«Glamouriser»: quand le crime devient spectacle
©Ici Beyrouth

Le cambriolage du Louvre a retourné les réseaux sociaux, déclenchant une avalanche de mèmes, de vidéos parodiques et même de campagnes de marques. Comment le crime devient-il une tendance?

Depuis le spectaculaire cambriolage du Louvre, survenu le 19 octobre dernier, Internet s’enflamme. Sur les réseaux, les vidéos «heist» se multiplient, les mèmes détournent les bijoux volés en accessoires de mode. Les voleurs du Trésor de la Couronne fascinent jusqu'à devenir des personnages de fiction. Un phénomène révélateur d’une tendance pourtant pas nouvelle: la glamourisation du crime, où la fascination envahit l’espace numérique.

Du charme au sortilège

Le verbe «glamouriser» est dérivé du nom glamour, emprunté dans les années 1970 à l’anglais. Ce dernier vient lui-même du scots (langue germanique d’Écosse) glamer, signifiant «envoûtement, charme magique».

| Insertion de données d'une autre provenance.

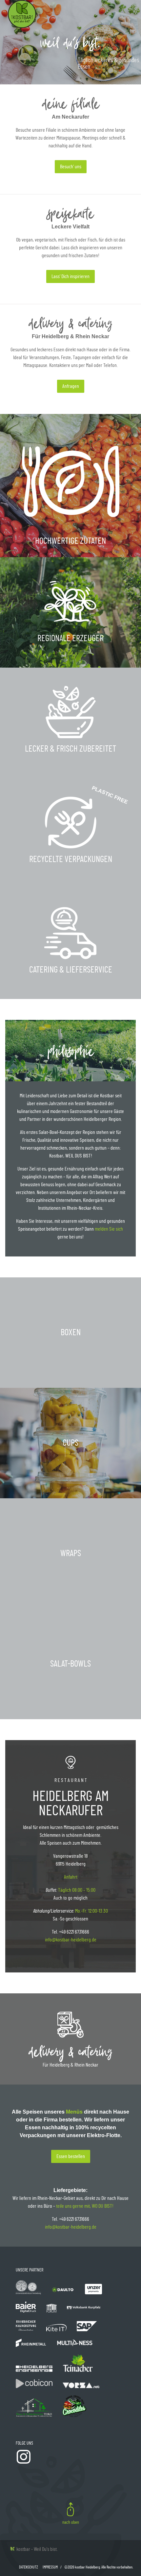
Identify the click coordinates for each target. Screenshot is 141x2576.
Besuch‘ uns (70, 166)
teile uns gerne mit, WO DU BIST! (84, 2206)
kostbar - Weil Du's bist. (36, 2549)
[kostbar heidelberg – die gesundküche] (22, 26)
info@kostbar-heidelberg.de (70, 1939)
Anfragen (70, 386)
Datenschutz (28, 2567)
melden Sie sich (109, 1229)
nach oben (70, 2522)
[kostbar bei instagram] (23, 2463)
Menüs (74, 2112)
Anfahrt (70, 1877)
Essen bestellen (70, 2156)
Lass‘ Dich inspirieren (70, 276)
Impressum (50, 2567)
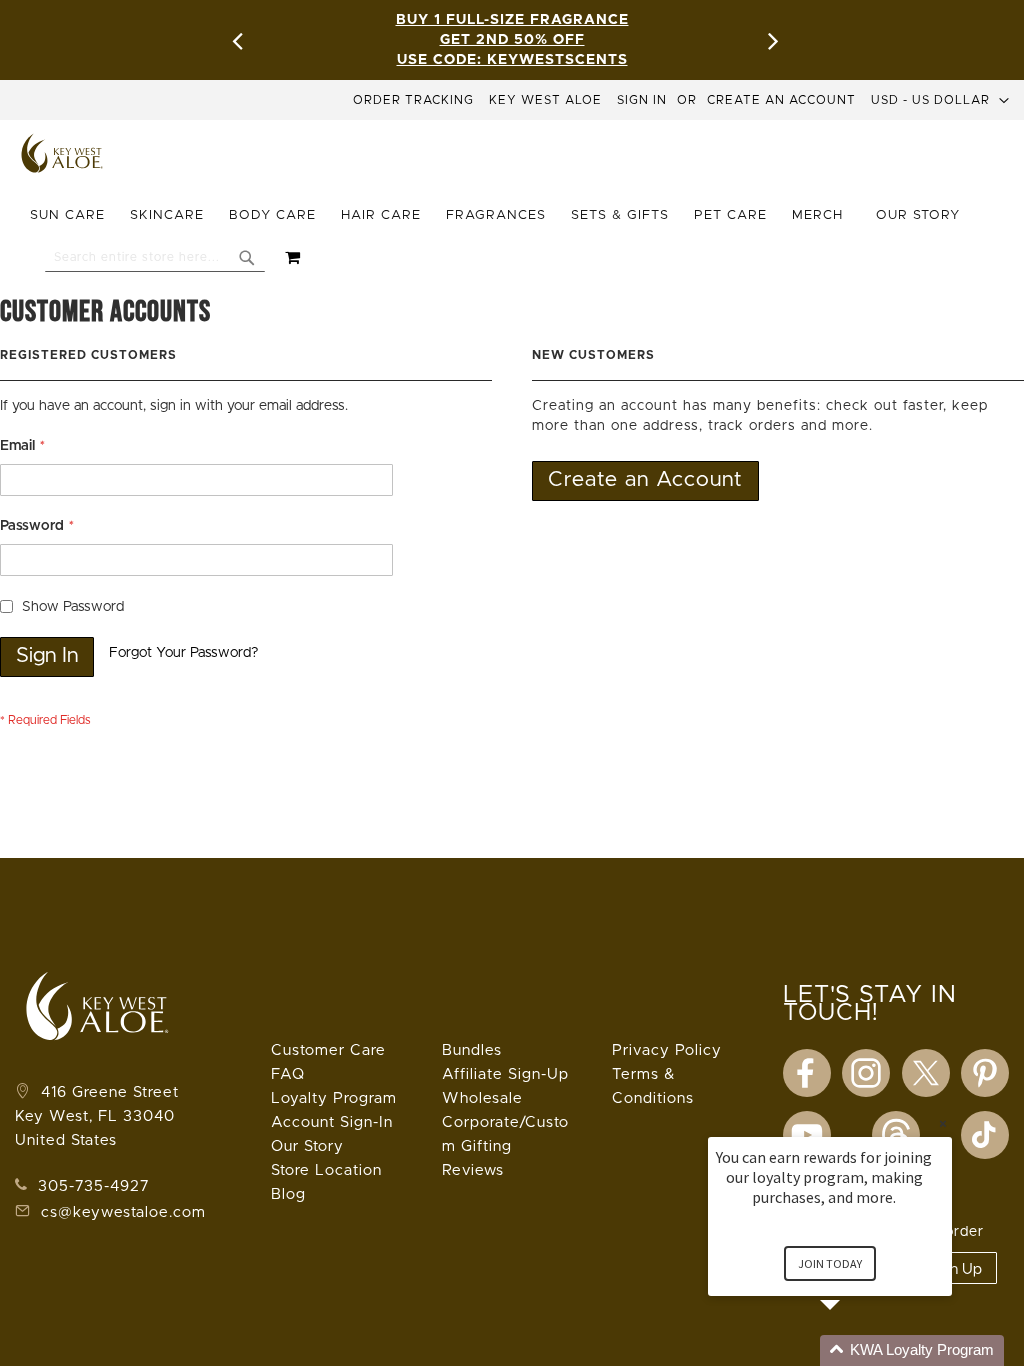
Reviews (473, 1170)
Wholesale (482, 1098)
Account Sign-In (332, 1122)
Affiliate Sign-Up (505, 1074)
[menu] (505, 216)
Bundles (472, 1050)
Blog (288, 1194)
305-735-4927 (91, 1186)
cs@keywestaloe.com (123, 1212)
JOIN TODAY (830, 1263)
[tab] (505, 216)
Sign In (642, 100)
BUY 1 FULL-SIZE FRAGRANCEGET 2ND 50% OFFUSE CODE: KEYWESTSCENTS (512, 40)
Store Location (326, 1170)
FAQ (288, 1074)
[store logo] (63, 153)
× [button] (943, 1123)
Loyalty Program (334, 1098)
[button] (940, 100)
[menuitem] (74, 216)
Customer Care (328, 1050)
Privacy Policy (667, 1050)
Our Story (307, 1146)
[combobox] (155, 257)
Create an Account (781, 100)
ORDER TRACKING (413, 100)
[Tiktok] (985, 1135)
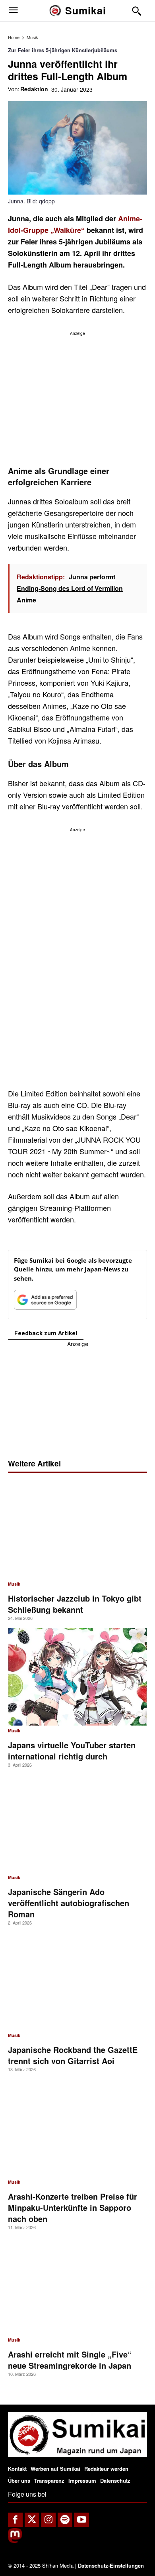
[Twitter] (32, 2520)
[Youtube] (81, 2520)
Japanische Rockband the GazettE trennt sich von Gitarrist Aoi (73, 2055)
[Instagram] (48, 2520)
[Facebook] (15, 2520)
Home (13, 37)
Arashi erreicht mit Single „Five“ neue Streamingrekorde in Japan (70, 2359)
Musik (32, 37)
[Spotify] (65, 2520)
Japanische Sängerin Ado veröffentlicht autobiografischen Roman (68, 1903)
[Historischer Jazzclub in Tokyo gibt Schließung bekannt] (77, 1530)
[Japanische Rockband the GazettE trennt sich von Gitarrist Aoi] (77, 1981)
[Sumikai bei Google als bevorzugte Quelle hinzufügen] (45, 1301)
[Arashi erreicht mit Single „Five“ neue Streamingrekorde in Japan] (77, 2286)
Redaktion (34, 89)
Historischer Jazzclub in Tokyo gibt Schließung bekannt (74, 1603)
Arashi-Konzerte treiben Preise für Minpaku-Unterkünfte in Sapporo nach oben (72, 2207)
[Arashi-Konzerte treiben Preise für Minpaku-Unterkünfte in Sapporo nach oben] (77, 2128)
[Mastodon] (15, 2540)
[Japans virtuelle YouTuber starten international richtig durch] (77, 1677)
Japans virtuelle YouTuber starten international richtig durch (72, 1750)
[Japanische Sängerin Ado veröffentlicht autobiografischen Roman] (77, 1823)
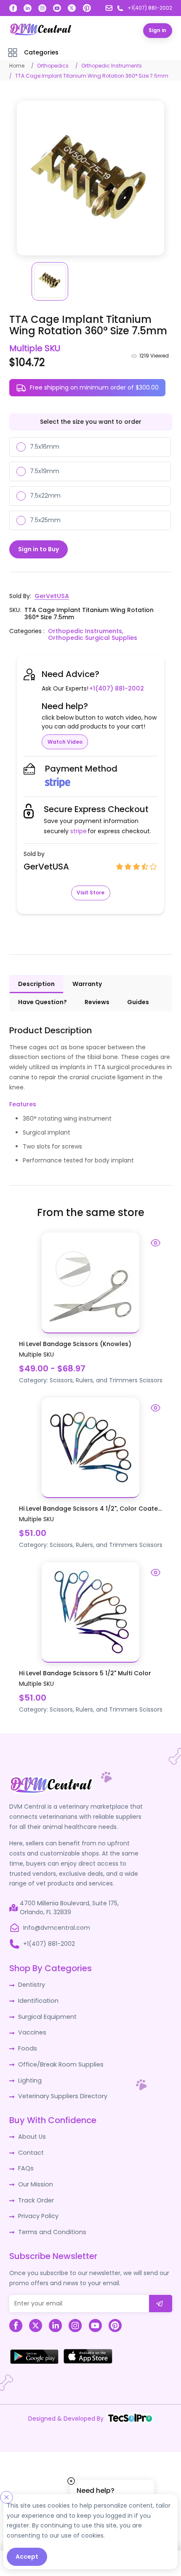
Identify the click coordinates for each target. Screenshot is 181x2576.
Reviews (97, 1001)
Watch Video (65, 741)
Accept (27, 2556)
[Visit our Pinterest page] (87, 8)
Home (16, 65)
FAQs (25, 2164)
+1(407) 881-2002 (116, 687)
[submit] (160, 2297)
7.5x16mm (44, 446)
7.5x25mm (45, 519)
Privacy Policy (38, 2211)
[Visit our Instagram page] (42, 8)
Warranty (87, 983)
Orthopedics (53, 65)
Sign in (157, 30)
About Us (31, 2133)
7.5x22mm (45, 495)
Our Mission (35, 2179)
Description (36, 983)
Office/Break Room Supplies (59, 2061)
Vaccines (31, 2030)
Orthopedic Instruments (111, 65)
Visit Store (90, 891)
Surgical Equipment (46, 2014)
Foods (26, 2046)
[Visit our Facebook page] (13, 8)
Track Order (35, 2195)
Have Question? (42, 1001)
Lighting (29, 2077)
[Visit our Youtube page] (57, 8)
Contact (30, 2148)
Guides (138, 1001)
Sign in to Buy (38, 548)
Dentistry (31, 1983)
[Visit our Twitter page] (72, 8)
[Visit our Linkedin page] (28, 8)
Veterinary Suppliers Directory (61, 2092)
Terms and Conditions (50, 2226)
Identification (37, 1999)
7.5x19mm (44, 470)
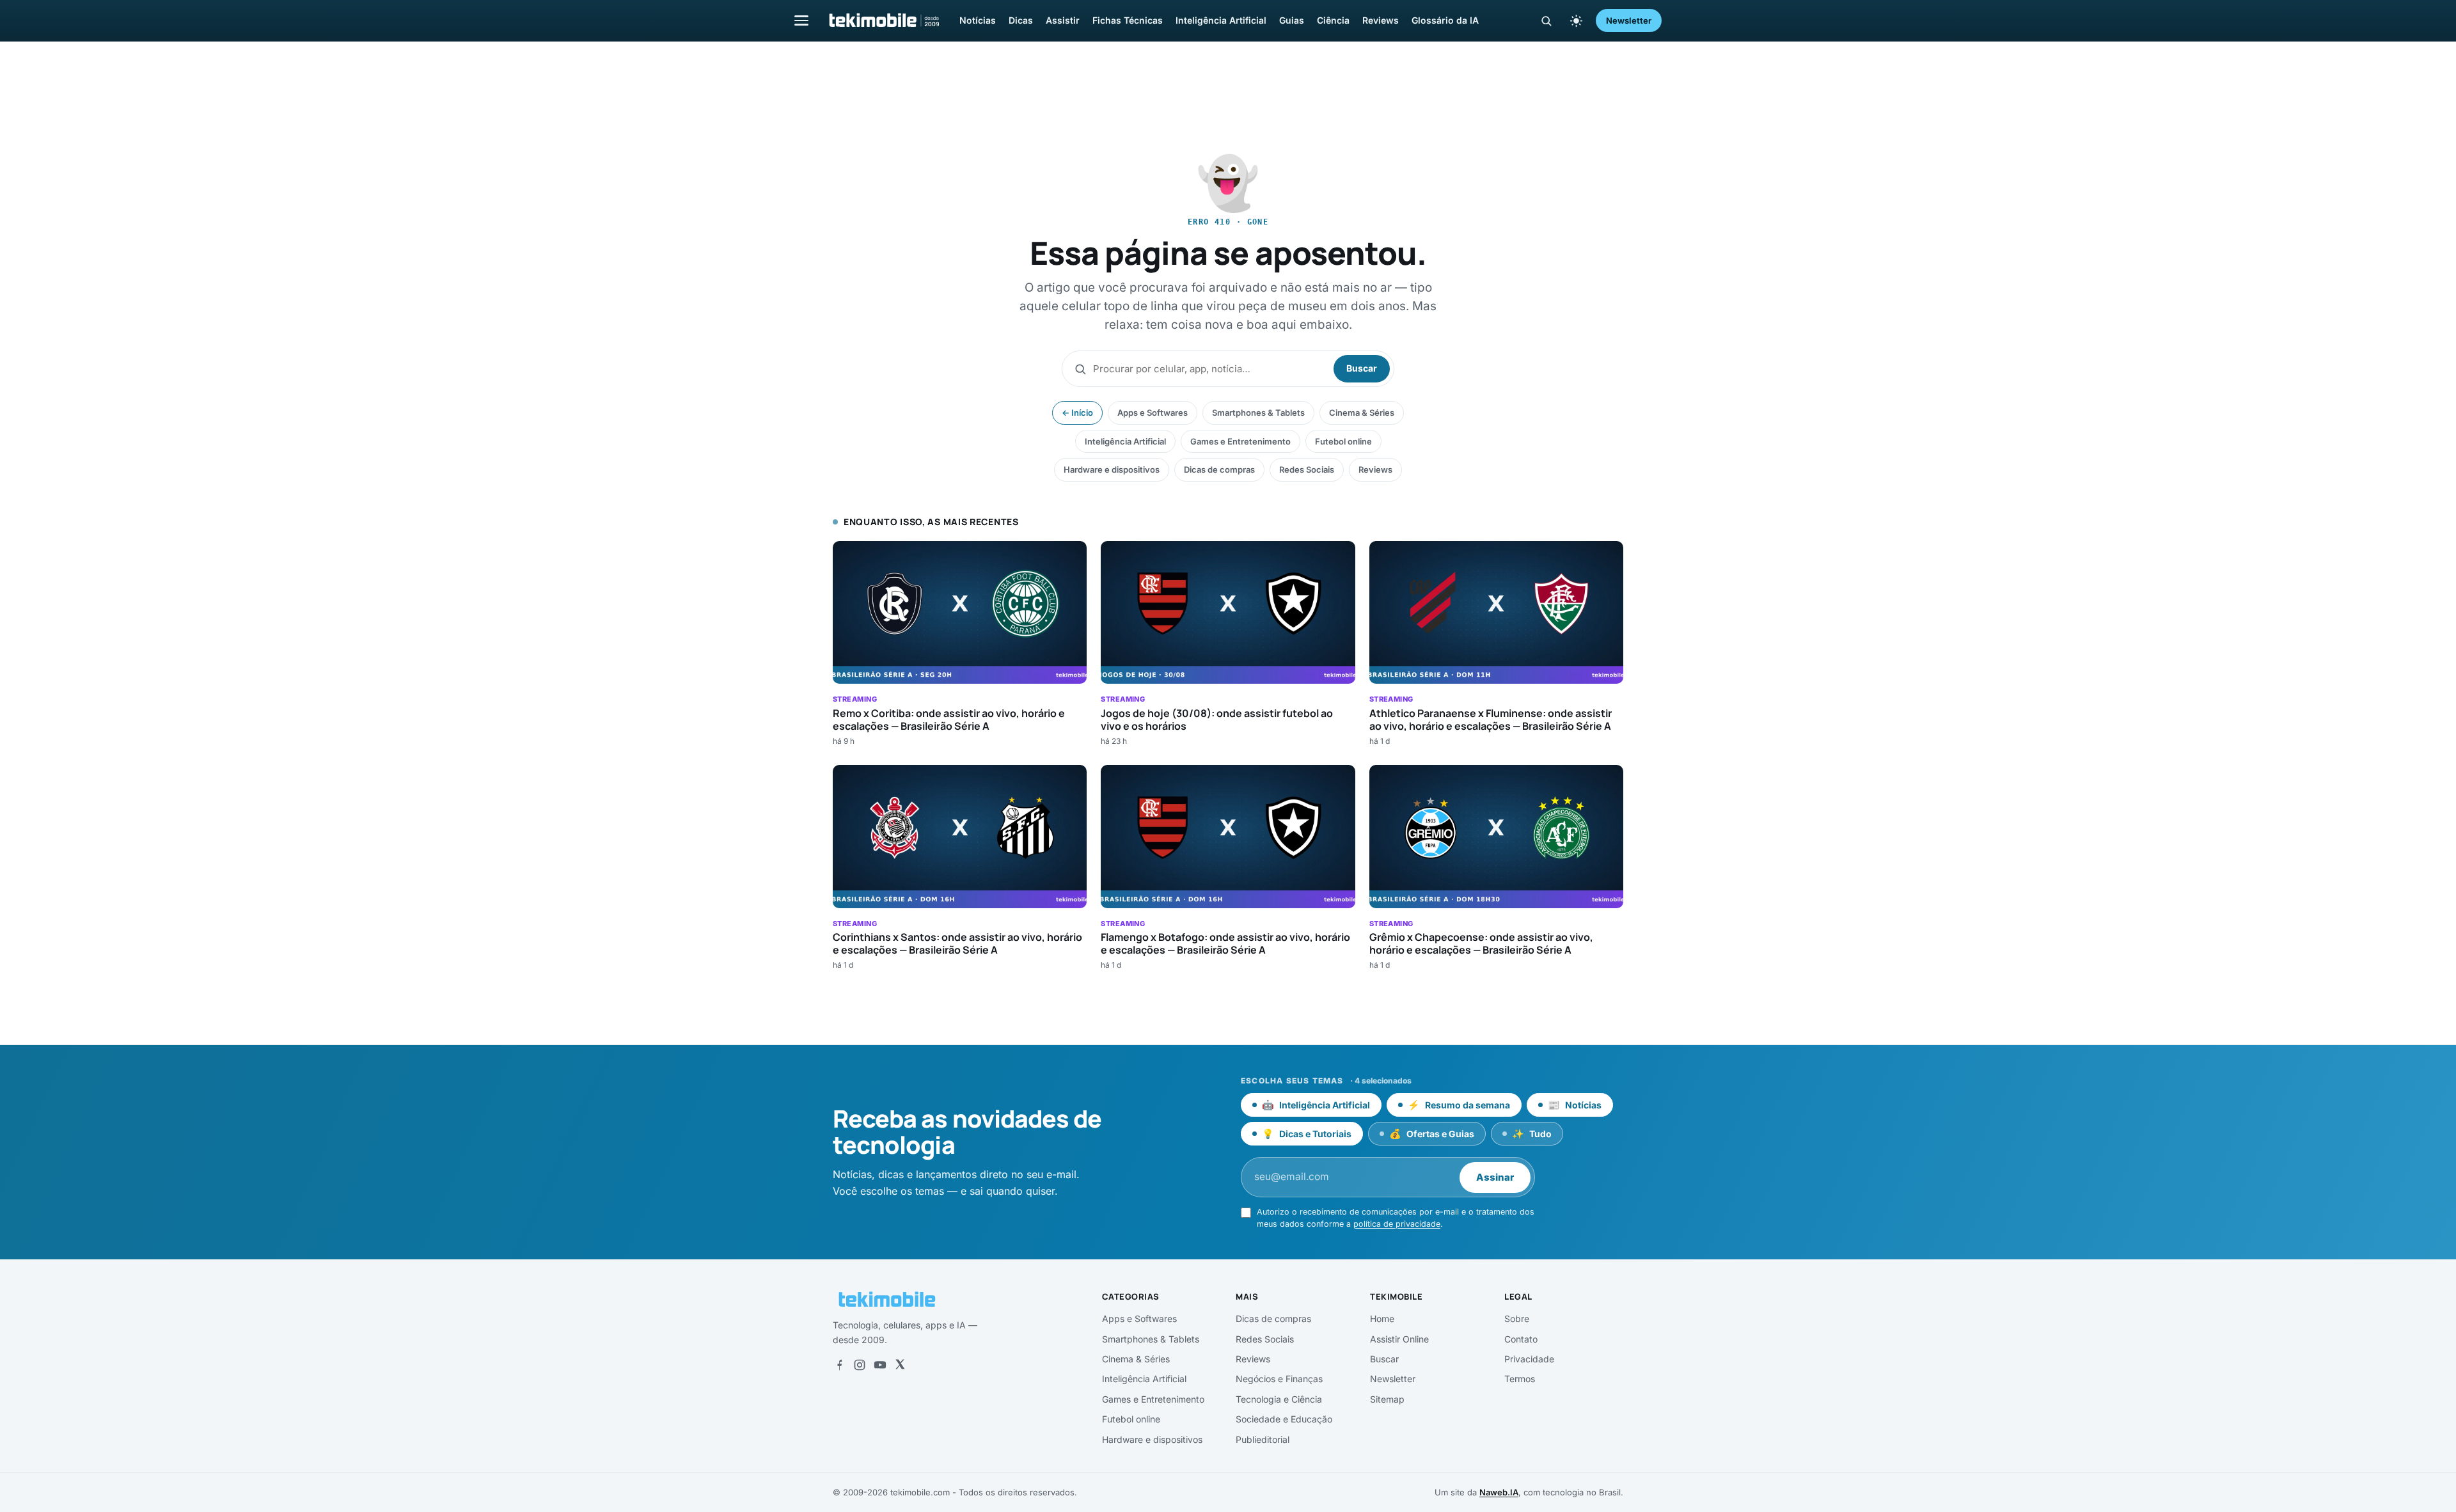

Ainsi, glamouriser, c’est littéralement «jeter un charme». Appliqué à la culture populaire, le terme signifie rendre séduisant ce qui ne devrait pas l’être: transformer la transgression en style, la faute en esthétique.

Psychologie d’une fascination

En sept minutes, quatre individus ont réussi à dérober huit bijoux d’une valeur estimée à 88 millions d’euros. Une opération millimétrée, sans violence apparente: l’affaire avait tout du scénario Netflix. Et c’est précisément ce qui explique son succès viral.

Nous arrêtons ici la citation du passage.